Posted Mar 9, 2007 11:45 UTC (Fri) by aanno (guest, #6082) [Link]

This is a very biased opion. Dynamic web content is often delivered by J(2)EE applications - especial in (big) enterprise environments. The infrastructure for this is also Java based, like like JBoss or Tomcat. There are also desktop application that uses GC based languages: Eclipse, NetBeans, beagle.

In enterprise environments Eclipse RCP has become the plattform for fat client programming.

On the other hand there are applications written in C/C++ that waste tons of memory, like Firefox or Gaim.

GC languages and domination

Posted Mar 12, 2007 11:04 UTC (Mon) by ekj (guest, #1524) [Link]

1) The computers are now not doing real work for their users, instead they are doing busy work for the programers (on the users time).
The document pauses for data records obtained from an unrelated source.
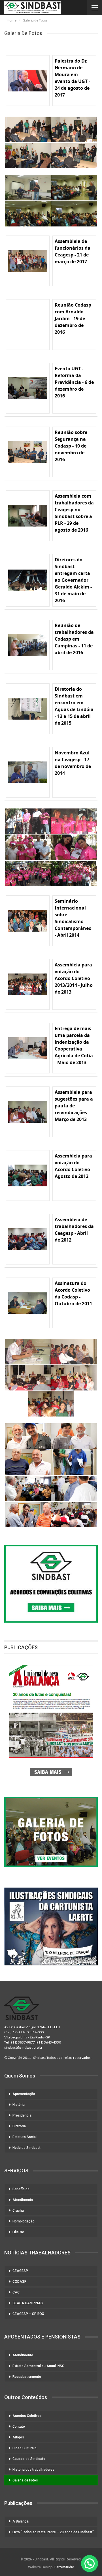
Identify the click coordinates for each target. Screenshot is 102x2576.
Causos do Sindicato (28, 2459)
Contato (18, 2427)
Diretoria (19, 2126)
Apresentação (23, 2094)
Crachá (18, 2211)
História (18, 2105)
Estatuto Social (24, 2137)
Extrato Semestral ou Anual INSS (38, 2366)
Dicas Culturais (24, 2448)
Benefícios (20, 2189)
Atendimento (22, 2200)
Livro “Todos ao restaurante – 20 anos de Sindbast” (53, 2532)
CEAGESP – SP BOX (28, 2314)
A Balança (20, 2521)
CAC (16, 2292)
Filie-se (18, 2232)
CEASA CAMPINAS (27, 2303)
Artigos (18, 2437)
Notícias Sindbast (26, 2148)
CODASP (19, 2282)
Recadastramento (26, 2377)
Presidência (21, 2115)
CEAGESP (20, 2271)
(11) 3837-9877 (23, 2042)
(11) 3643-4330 (49, 2042)
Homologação (23, 2221)
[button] (89, 2563)
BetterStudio (64, 2567)
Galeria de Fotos (25, 2480)
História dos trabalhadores (33, 2470)
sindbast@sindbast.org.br (23, 2047)
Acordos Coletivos (27, 2416)
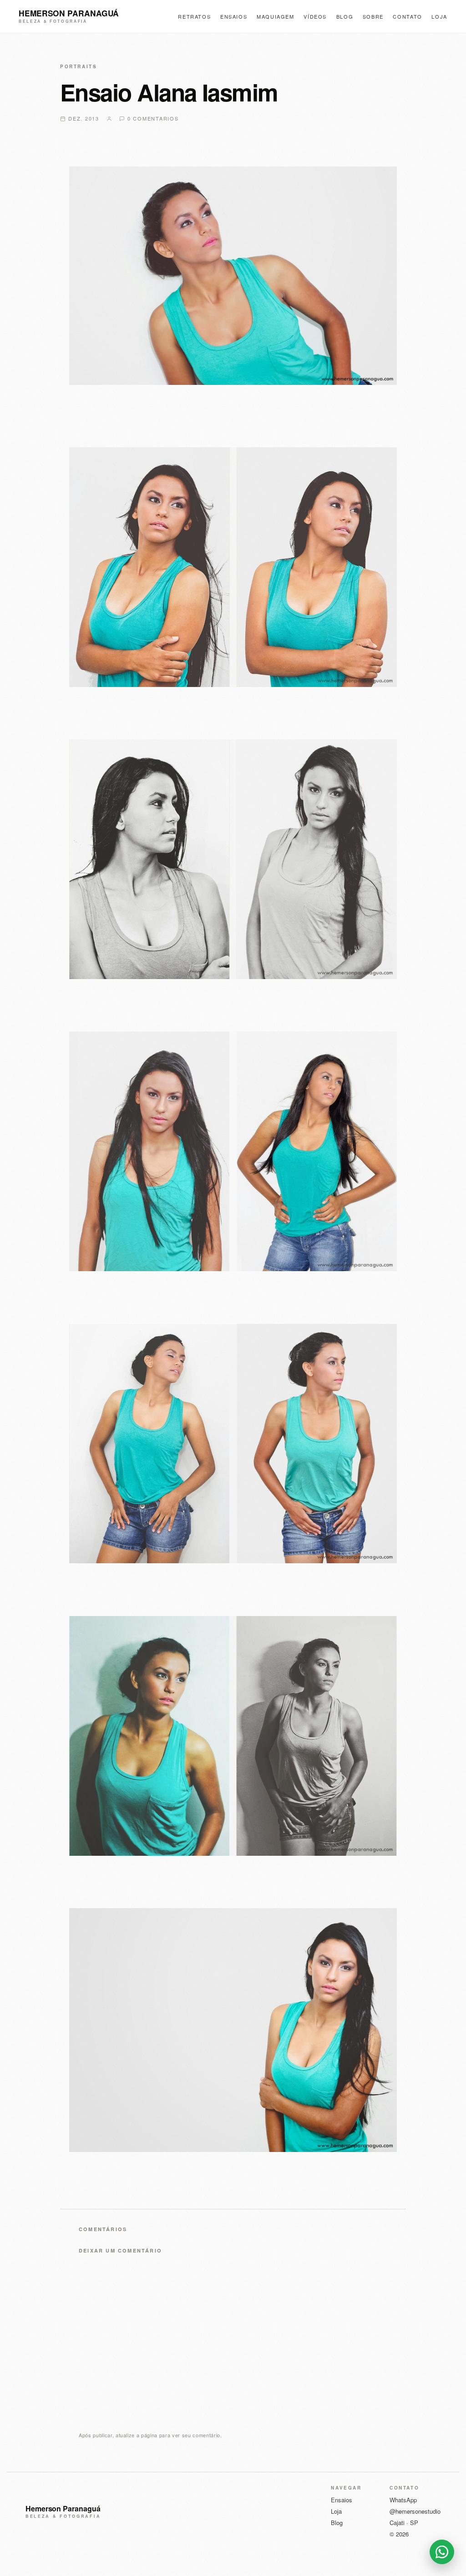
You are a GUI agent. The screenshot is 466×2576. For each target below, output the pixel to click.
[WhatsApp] (442, 2552)
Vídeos (315, 16)
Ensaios (234, 16)
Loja (439, 16)
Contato (407, 16)
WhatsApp (403, 2500)
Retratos (194, 16)
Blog (345, 16)
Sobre (373, 16)
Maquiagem (275, 16)
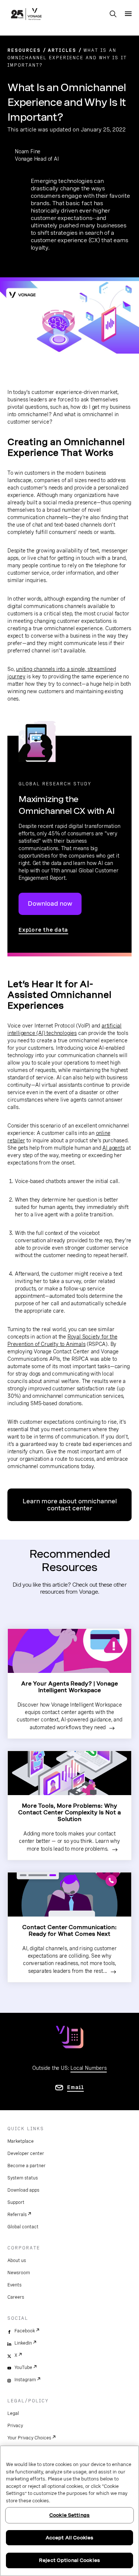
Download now (50, 903)
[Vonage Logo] (26, 14)
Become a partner (26, 2165)
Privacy (15, 2425)
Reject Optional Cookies (69, 2560)
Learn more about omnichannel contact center (70, 1505)
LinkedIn (23, 2343)
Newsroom (18, 2272)
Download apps (23, 2190)
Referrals (17, 2214)
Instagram (25, 2379)
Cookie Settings (69, 2515)
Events (14, 2285)
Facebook (24, 2330)
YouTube (23, 2367)
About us (16, 2260)
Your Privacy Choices (29, 2437)
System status (22, 2178)
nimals (78, 1344)
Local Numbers (88, 2068)
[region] (69, 2511)
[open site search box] (113, 14)
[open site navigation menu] (128, 13)
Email (75, 2087)
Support (15, 2202)
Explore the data (43, 930)
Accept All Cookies (69, 2537)
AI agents (113, 1148)
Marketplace (20, 2141)
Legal (13, 2413)
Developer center (25, 2153)
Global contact (23, 2226)
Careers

Users are free to choose. If programs written in non-GCed languages where enough faster that this mattered to the users, they'd be perfectly free to use those programs then. For some kinds of programs this *is* the case. The inner loop of a FPS-game is probably better written with explicit memory-handling.

For other uses, this doesn't seem to be the case. Most web-apps are infact written in GCed languages. There is absolutely *nothing* stopping you from developing competing programs in say C, and if you're rigth, that the users really would prefer this, you'd make billions. I somehow think that'll fail to be the case though.

The thing you're missing is that computing-power really is cheap, and often cheap enough to be almost completely ignorable. The company I work for, for example, spend on the order of $1million/year on developing web-applications. The hardware for running all of this costs something like literally 5% of this, and that is *including* backups, sysadmin-stuff and the like.

Even if we could run the same stuff on a 486 if it was written in C, it wouldn't be worth it if that meant more than 3-4% extra development-time. 2) Doing it properly is often not that expensive for a good programer, who already has to manage other reasources.

Doing software-development "properly" is very expensive. So expensive that if you do custom-development it is going to completely -dwarf- the hardware-requirements in 95% of the cases.

Spending a year of work and $5000 of hardware for doing the same thing that could be done with 6 months of work and $10.000 of hardware is the completely unsustainable choice -- You save $5000 in hw and spend ten times that in extra development-costs.

If you can do in 12 months in C the same job that require 11 months in Python/Ruby/Php/whatever, then more power to you. Most people can't though, not even smart people.